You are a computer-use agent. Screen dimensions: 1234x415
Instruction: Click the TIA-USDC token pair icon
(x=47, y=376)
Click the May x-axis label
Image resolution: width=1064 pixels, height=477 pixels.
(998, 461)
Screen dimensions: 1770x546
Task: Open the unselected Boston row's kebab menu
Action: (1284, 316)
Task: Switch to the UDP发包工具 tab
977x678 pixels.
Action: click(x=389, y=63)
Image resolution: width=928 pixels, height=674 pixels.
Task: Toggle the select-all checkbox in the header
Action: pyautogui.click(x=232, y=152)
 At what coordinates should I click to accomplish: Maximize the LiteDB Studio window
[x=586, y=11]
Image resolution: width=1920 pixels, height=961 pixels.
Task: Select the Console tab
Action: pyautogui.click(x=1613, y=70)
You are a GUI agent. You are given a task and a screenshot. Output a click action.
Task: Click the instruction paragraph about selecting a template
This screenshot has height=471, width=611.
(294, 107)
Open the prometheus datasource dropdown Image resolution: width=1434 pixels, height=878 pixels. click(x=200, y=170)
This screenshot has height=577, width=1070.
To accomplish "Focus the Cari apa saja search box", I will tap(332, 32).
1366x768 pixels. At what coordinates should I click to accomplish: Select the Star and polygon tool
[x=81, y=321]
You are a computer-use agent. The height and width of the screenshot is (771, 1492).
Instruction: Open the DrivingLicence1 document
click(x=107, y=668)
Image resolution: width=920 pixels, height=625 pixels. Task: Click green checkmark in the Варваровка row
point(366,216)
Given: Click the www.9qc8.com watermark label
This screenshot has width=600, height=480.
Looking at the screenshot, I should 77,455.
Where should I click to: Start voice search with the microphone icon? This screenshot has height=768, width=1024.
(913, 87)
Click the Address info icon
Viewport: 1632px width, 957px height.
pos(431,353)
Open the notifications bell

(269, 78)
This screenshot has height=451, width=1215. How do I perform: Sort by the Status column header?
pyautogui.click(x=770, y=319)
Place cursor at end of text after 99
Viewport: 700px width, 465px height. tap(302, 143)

#### Work order
Give every line of the material that includes the string "computer".

#### Written response
You are a computer-use agent. Screen dimensions: 1234x415
You are a computer-use agent. The height and width of the screenshot is (771, 1492).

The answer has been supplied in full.